The Company today mailed redemption notices to holders of record of each of these two classes of preferred stock. If holders of record transferred shares to other persons without notice to the Company, the Company requests that both the transferor and the transferee contact the Company as soon as possible. All holders (whether of record or otherwise) will be required to provide either the original stock certificate or an affidavit of loss or damage to same to receive redemption payments.

The effective date of redemption is May 15, 2018.

Series A Preferred Shares

The redemption rights of the Company are set forth in the Certificate of Designation of the Class A $3.50 Cumulative Convertible Preferred Stock dated August 10, 1992. The redemption price, as set forth in the Certificate of Designations, is $3.85 per share.

CompuMed paid dividends on the Class A shares through 2011. Class A stockholders are entitled to annual dividends of $0.35 per share thereafter. Since dividends are payable quarterly, dividends for seven and one quarter years have accumulated but not yet been paid. Each Series A share is therefore entitled to a dividend payment of $2.54, or 7.25 times $0.35.

Each Class A share is being redeemed for $6.39, or the sum of the redemption price of $3.85 and $2.54 for accumulated but unpaid dividends.

Class A shares are convertible into common stock. The Certificate of Designations provides that each Class A share is convertible into 5 commons shares. However, this figure was reduced to 0.50 common shares effective October 7, 1994 as the result of a ten for one reverse stock split. Given the current share price, such a conversion would not make sense and the Company does not anticipate that anyone will ask to convert.

The Company anticipates paying $53,676 for the 8,400 outstanding shares of Class A $3.50 Cumulative Convertible Preferred Stock.

Series B Preferred Shares:

The redemption rights of the Company are set forth in the Certificate of Designation of the Class B $3.50 Convertible Preferred Stock dated October 17, 1994. The redemption price, as set forth in the Certificate of Designations, is $3.85 per share.

Class B shares do not accrue cumulative dividends and no dividend payments are in arrears.

Class B shares are convertible into common stock. The Certificate of Designations provides that each Class B share is convertible into 10 commons shares. At the current share price of around 11 cents per share, such a conversion would not make sense and the Company does not anticipate that anyone will ask to convert.

The Company anticipates paying $1,155 for the 300 outstanding shares of Class B $3.50 Convertible Preferred Stock.

About CompuMed, Inc.

CompuMed, Inc. CMPD Diagnostic Telemedicine services provide patients with the highest level of clinical care at reduced costs. Its telecardiology and teleradiology offerings provide real-time access to U.S. Board-Certified specialists through cloud-based technology and integrated medical devices to medical facilities anywhere in the world. The company has been in business over 26 years and services over 1,000 clinical settings. CompuMed is headquartered in Los Angeles, CA. For inquires, contact Investor Relations 310-258-5000 or www.compumedinc.com.

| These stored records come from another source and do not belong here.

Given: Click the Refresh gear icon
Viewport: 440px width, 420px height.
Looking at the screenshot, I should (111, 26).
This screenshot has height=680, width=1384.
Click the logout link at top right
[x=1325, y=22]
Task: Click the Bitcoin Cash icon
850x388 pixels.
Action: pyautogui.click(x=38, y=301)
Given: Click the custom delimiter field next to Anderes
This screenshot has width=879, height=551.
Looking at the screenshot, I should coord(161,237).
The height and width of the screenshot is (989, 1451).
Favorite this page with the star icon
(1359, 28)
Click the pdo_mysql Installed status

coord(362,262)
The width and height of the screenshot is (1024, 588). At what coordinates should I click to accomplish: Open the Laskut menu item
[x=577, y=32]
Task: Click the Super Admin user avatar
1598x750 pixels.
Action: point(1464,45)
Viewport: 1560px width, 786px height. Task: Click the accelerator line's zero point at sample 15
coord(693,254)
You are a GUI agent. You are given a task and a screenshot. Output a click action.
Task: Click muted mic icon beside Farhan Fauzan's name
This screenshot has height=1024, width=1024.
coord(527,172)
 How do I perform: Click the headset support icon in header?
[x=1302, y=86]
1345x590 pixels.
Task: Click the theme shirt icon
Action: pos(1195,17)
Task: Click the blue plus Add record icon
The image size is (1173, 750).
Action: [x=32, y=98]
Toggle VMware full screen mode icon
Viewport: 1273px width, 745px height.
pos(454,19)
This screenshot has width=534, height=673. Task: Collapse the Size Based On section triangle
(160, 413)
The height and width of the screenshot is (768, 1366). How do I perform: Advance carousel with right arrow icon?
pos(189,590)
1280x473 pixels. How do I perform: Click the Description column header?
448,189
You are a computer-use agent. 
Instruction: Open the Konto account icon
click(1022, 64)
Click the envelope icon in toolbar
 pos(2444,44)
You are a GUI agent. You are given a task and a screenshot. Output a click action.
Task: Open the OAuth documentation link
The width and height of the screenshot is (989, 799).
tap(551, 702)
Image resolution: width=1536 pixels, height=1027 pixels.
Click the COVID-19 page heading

Forward-Looking Statements

Statements contained in this report, such as statements about revenue, operations, and earnings growth and other financial results are forward-looking statements pursuant to the safe harbor provisions of the Private Securities Litigation Reform Act of 1995. All such forward-looking statements including statements concerning the Company's plans, objectives, expectations and intentions are based largely on management's expectations and are subject to and qualified by risks and uncertainties that could cause actual results to differ materially from those expressed or implied by such statements. These statements are subject to uncertainties and risks including, without limitation, product and service demand and acceptance, changes in technology, ability to raise capital, the availability of appropriate acquisition candidates and/or business partnerships, economic conditions, the impact of competition and pricing, capacity and supply constraints or difficulties, government regulation and other risks identified in the Company's filings with the Securities and Exchange Commission and OTC Pink operated by OTCMarkets. All such forward-looking statements are expressly qualified by these cautionary statements. The Company expressly disclaims any obligation or undertaking to release publicly any updates or revisions to any forward-looking statements to reflect events, conditions or circumstances on which any such statement is based after the date hereof, except as required by law.